== GIVEN RECORDS ==

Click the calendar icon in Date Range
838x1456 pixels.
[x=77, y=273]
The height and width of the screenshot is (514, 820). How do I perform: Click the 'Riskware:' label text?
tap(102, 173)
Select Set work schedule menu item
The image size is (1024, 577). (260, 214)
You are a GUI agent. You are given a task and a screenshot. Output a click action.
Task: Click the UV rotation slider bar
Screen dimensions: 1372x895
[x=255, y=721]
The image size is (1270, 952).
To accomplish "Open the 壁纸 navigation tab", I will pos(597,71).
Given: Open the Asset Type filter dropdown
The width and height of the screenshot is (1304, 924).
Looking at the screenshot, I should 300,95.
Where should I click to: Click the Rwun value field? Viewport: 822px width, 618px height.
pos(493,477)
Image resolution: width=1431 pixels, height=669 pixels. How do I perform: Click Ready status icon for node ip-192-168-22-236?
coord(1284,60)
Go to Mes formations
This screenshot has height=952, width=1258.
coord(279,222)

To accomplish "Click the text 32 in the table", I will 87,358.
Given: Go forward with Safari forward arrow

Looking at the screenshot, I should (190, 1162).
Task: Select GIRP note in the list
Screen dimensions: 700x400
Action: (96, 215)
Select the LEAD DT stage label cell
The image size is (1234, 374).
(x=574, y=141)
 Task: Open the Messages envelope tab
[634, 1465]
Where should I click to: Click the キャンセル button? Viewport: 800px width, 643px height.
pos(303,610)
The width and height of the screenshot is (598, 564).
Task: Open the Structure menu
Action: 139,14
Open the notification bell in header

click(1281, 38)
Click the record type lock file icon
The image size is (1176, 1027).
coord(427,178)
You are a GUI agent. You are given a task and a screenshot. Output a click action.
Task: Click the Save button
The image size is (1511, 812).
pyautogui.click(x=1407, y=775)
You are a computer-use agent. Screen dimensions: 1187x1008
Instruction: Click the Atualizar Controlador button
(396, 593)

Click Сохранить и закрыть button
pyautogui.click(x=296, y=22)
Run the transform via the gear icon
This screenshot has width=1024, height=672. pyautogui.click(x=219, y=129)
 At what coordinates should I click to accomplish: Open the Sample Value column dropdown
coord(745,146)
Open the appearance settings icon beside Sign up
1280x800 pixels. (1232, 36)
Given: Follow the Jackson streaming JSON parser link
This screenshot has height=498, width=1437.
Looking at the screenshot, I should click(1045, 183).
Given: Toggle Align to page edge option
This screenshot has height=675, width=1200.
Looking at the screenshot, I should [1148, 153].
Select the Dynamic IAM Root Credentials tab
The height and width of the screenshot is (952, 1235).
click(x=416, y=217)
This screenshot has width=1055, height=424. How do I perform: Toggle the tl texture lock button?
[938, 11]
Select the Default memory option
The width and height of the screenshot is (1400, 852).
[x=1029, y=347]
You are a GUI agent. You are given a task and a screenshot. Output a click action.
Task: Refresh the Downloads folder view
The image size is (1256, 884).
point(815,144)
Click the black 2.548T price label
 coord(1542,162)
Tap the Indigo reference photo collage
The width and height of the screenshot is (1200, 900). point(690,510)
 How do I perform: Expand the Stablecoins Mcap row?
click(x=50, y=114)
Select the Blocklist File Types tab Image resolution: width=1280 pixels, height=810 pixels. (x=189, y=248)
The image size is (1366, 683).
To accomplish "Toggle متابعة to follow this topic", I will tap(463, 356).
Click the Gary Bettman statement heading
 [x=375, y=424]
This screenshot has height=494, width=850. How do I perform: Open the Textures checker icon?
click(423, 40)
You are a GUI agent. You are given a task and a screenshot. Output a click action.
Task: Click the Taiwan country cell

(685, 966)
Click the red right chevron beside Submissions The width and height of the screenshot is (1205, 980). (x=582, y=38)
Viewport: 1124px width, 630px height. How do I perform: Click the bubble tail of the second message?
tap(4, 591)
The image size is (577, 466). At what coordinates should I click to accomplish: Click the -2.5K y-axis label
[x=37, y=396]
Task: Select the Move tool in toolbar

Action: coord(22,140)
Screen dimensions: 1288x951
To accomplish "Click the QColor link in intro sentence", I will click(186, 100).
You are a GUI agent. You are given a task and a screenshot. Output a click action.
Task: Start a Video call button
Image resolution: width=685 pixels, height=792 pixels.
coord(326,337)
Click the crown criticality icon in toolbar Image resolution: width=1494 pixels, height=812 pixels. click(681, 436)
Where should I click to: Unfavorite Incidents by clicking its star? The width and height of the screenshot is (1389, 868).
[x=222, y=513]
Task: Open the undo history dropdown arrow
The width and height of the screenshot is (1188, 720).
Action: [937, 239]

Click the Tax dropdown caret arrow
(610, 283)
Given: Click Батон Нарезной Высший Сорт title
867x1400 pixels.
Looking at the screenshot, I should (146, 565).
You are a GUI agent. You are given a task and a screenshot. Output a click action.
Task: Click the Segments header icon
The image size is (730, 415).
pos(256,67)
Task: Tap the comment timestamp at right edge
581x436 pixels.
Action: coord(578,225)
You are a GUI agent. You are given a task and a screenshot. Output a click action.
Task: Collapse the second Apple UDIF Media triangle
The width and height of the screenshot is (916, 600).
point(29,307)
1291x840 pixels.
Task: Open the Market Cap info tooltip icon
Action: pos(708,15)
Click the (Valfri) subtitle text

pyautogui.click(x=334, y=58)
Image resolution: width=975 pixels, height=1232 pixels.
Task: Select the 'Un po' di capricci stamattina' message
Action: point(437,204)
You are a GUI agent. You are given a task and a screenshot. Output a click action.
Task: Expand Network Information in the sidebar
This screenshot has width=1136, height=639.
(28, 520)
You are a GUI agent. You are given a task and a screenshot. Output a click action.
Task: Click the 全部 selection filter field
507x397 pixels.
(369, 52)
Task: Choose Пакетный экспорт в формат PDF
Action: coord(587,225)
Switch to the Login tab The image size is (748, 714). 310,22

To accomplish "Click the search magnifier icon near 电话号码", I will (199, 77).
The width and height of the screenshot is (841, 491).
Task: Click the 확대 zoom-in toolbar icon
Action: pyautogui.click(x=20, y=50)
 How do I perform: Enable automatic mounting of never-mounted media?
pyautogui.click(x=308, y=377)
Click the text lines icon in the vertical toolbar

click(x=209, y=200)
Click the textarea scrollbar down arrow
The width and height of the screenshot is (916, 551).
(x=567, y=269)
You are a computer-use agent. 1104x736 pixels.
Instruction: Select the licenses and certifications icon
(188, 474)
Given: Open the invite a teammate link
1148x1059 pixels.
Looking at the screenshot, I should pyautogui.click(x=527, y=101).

===

(WHAT YOU NEED TO DO) From the entries above, extract only the lines running from the one containing "Screen dimensions: 1288x951" through the one containing "Click the crown", inclusive.

(SOLUTION)
Screen dimensions: 1288x951
To accomplish "Click the QColor link in intro sentence", I will click(186, 100).
You are a GUI agent. You are given a task and a screenshot. Output a click action.
Task: Start a Video call button
Image resolution: width=685 pixels, height=792 pixels.
coord(326,337)
Click the crown criticality icon in toolbar Image resolution: width=1494 pixels, height=812 pixels. click(681, 436)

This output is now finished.